Infrafit | node right-sizing
InfraFit is an advanced feature that provides a granular view of resource allocation across the various nodes supporting your Kubernetes clusters.
Infrafit is only fully available for Expert Plan users. To upgrade your subscription level, contact support@perfectscale.io or use the PerfectScale Slack Community.
Infrafit Overview
Infrafit is an advanced feature that provides comprehensive visibility of the entire Kubernetes environment at the infrastructure level. It helps in understanding the behavior of specific node groups and node types, optimizing the underlying infrastructure of the workloads. Infrafit offers a clear historical view of node utilization across the entire environment, enhancing the optimization process.
This level of visibility allows you to identify areas with idle space and gain insights into adjusting node sizes based on actual resource utilization. Additionally, Infrafit provides a unique view into scheduling results, showing what workloads are being scheduled to each node group, what is preventing scaling down, and what causes overcommitment over time.
Infrafit & Podfit Connectivity
Infrafit and Podfit together offer a comprehensive solution that provides a multidimensional approach to reduce wasted resources in your nodes. When drilling down into individual node types or node groups, InfraFit provides a unique view into scheduling results, showing which workloads are being scheduled to the node group, what is preventing scaling down, and what causes overcommitting over time.

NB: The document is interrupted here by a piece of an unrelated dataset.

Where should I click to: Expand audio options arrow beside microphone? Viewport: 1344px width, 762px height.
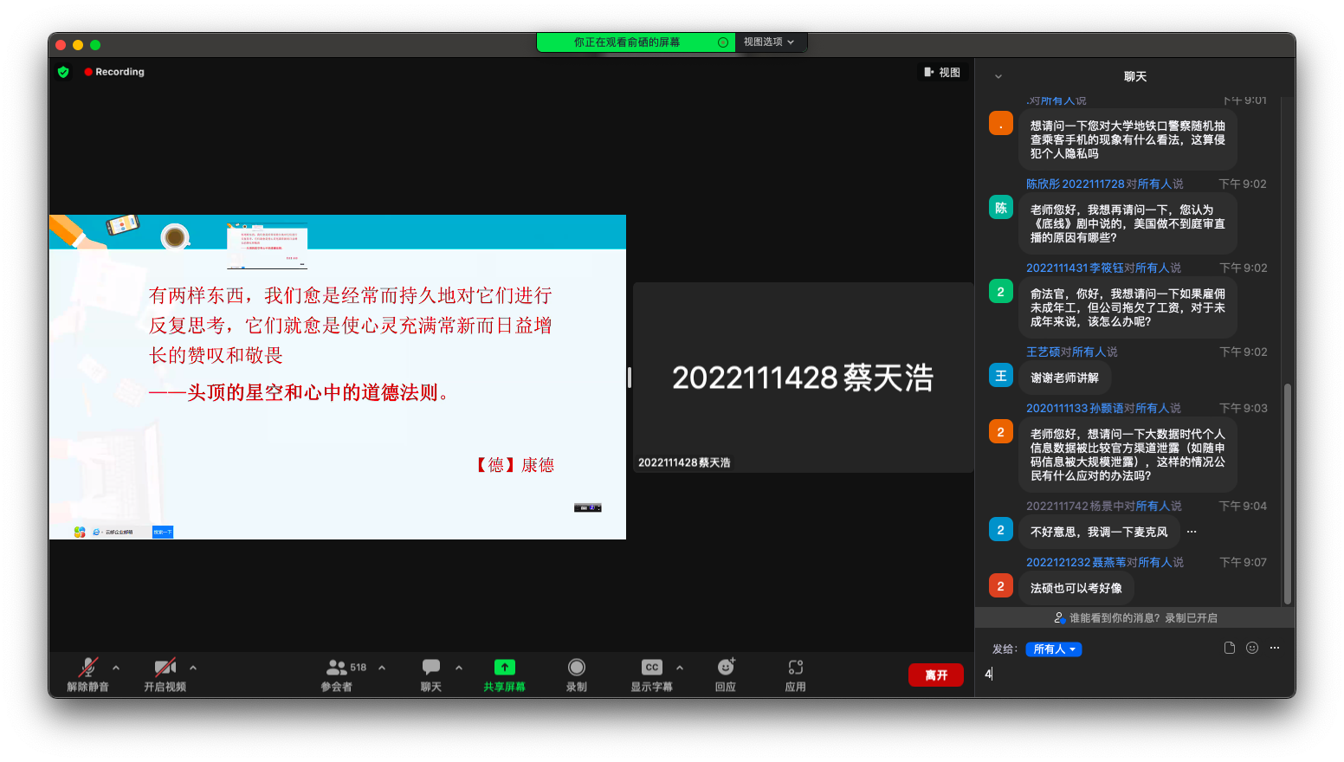point(116,668)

This provides insights that can help you more efficiently bin-packing and sizing your node to maximize resource utilization. It also helps you lower your overall node count while improving the efficiency of your node-autoscalers (like Karpenter or Cluster Autoscaler) to keep your costs optimized.
By combining the capabilities of both features, you gain a comprehensive understanding of your infrastructure and workloads, enabling more efficient management and cost reduction.
Key Benefits
Integrated Insights: Infrafit provides detailed visibility into node groups and node types, while Podfit offers insights into workload scheduling and resource allocation. Together, they give you a holistic view of your environment.
Optimized Resource Allocation: By analyzing the data from Infrafit and Podfit, you can make informed decisions on adjusting node sizes, improving bin-packing, and optimizing the performance of node-autoscalers (e.g., Karpenter or Cluster Autoscaler).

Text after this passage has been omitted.